Bir bakıma, herhangi bir doktorun araç ve gereçleri arasında en kişisel nitelik taşıyandır. Çünkü kullanılması ve elde edilecek sonuç tamamen doktorun kulaklarına, dinlemedeki titizliğine ve yanıltısız işitebilme duyarlılığına bağlıdır. Her doktor, kendine göre daha uygun bulduğu tip stetoskop kullanır. Bunlar çan biçimi veya düz diyaframlı olabilir. Her iki tipin bileşimi olan stetoskop modelleri de vardır. Teknolojinin gelişmesi sonucu elektronik stetoskoplar da yapılmıştır. Dinleme ve belirtileri ortaya koymak hususunda daha titiz davranan bazı doktorlar, elektronik tip stetoskop kullanmayı tercih ederler.
İlk stetoskop, 1781 ile 1826 yılları arasında yaşayan Laennec adında bir Fransız doktoru tarafından keşfedilmiştir. Stetoskopu kullanacak olan doktor, kulaklık kısmım belirli bir şekilde kulaklarına takar. Kulaklıklar, kulağın iç kısmından dışa açılan kanalı karşılayacak düzende oturtulmalıdır.

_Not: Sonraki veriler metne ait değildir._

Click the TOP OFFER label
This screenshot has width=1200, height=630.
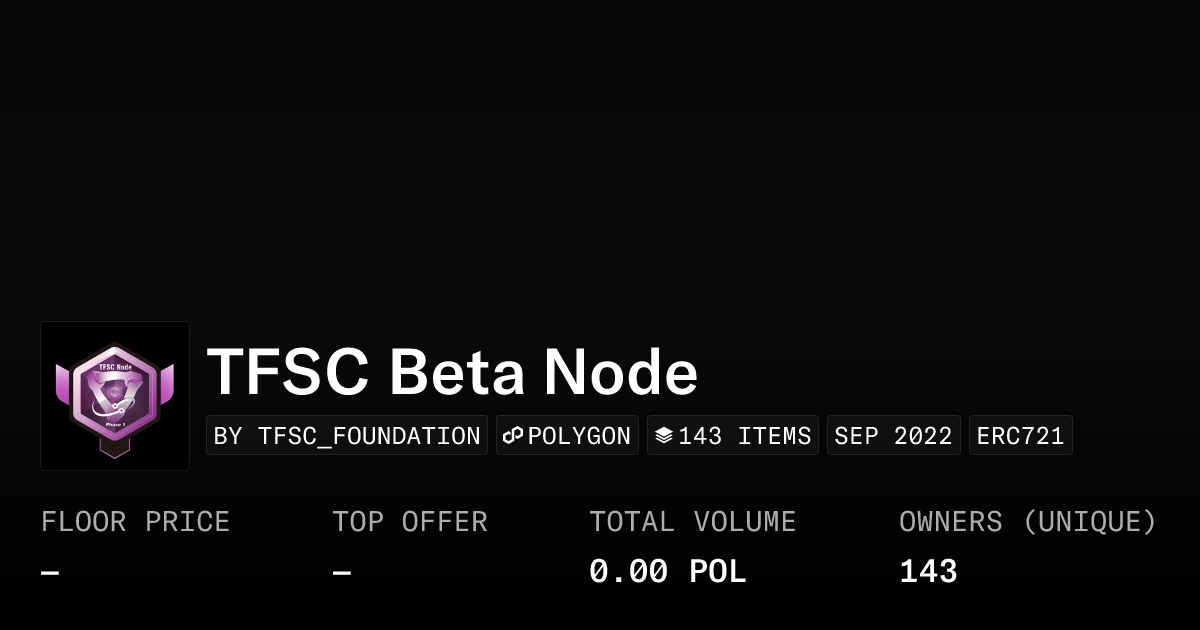pyautogui.click(x=410, y=522)
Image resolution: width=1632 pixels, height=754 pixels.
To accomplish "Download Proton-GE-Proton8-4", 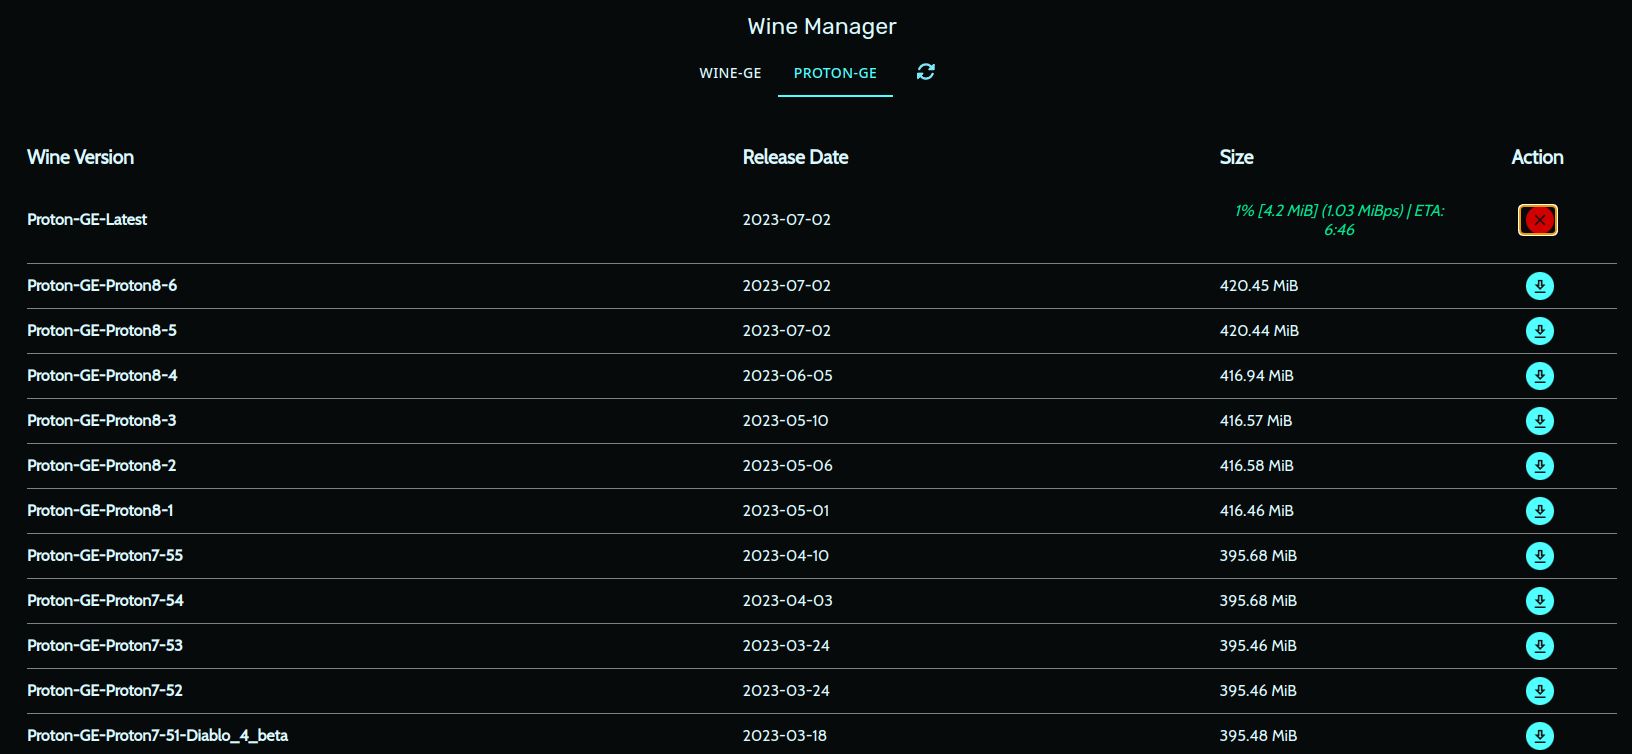I will pos(1539,376).
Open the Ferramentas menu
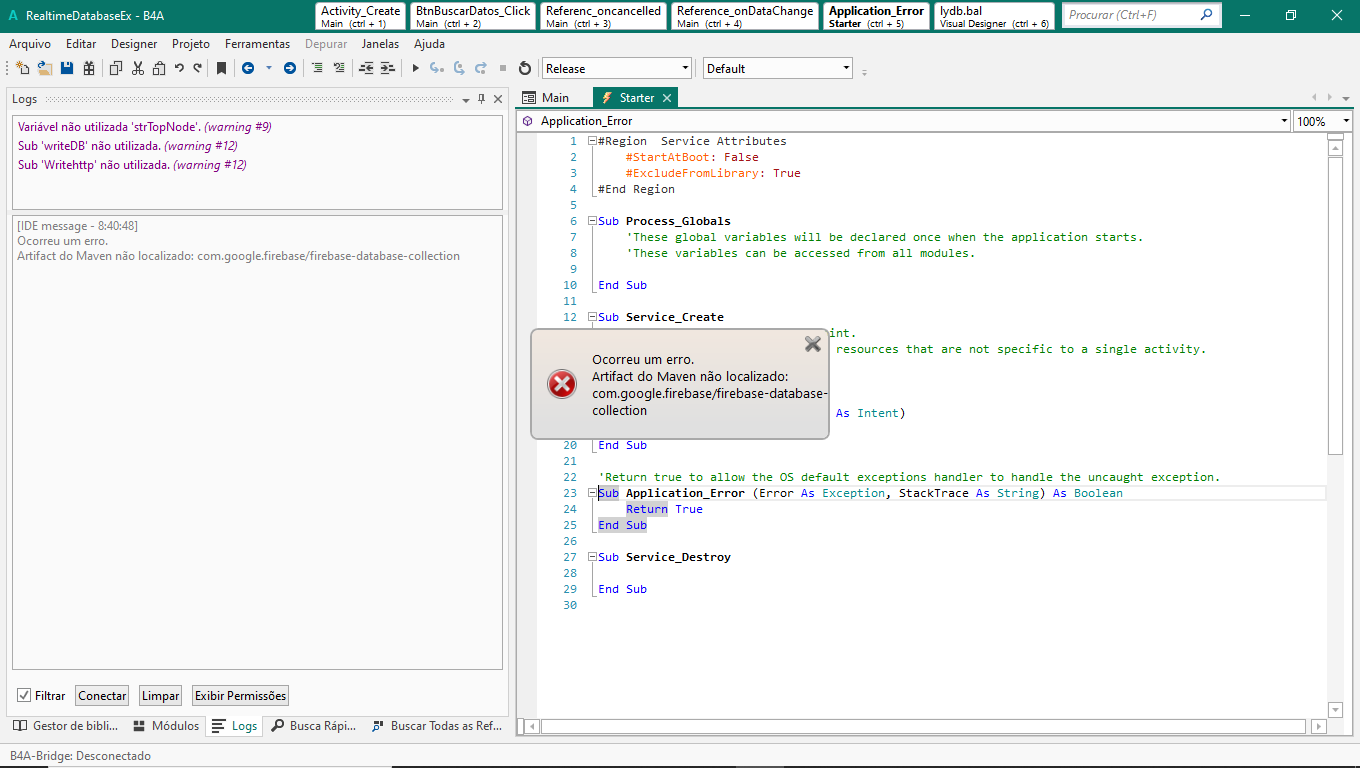Viewport: 1360px width, 768px height. tap(257, 44)
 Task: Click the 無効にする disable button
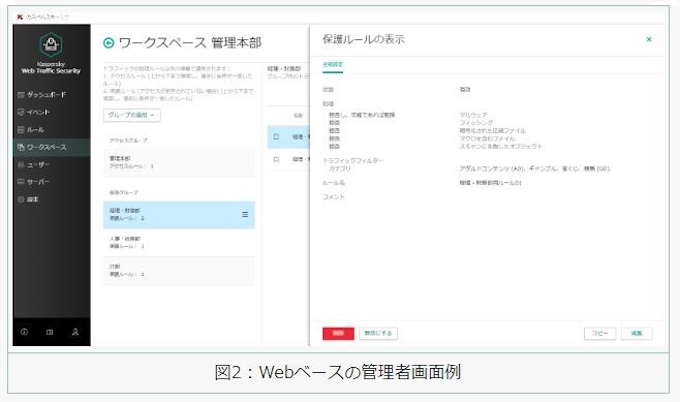[377, 332]
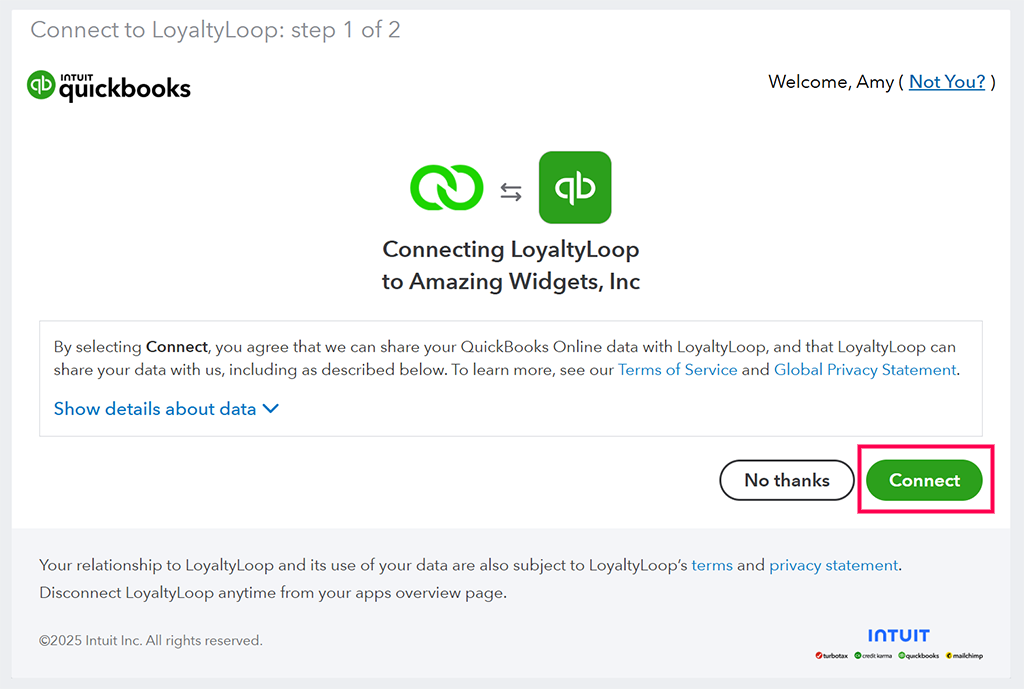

Bundan sonra akciğerlerdeki havanın alınıp verilmesi dinlenir. Havanın solunumla alınıp verilmesinde tıkanıklık, hırıltı, pürüzlülük, çok nemli bir ortama has hışırtı gibi sesler duyulursa, doktor anormal bir durum olduğunu kestirir. Stetoskopla kalbin dinlenmesinde aynı ilke esastır. Kalbin atışlarındaki ton ve tempo düzenliyse, doluysa, her şey yolunda demektir. Ses uzaktan geliyor gibiyse, bazı değişimler varsa, tempo düzensizse, daha titiz bir muayene ve dinleme gerekir.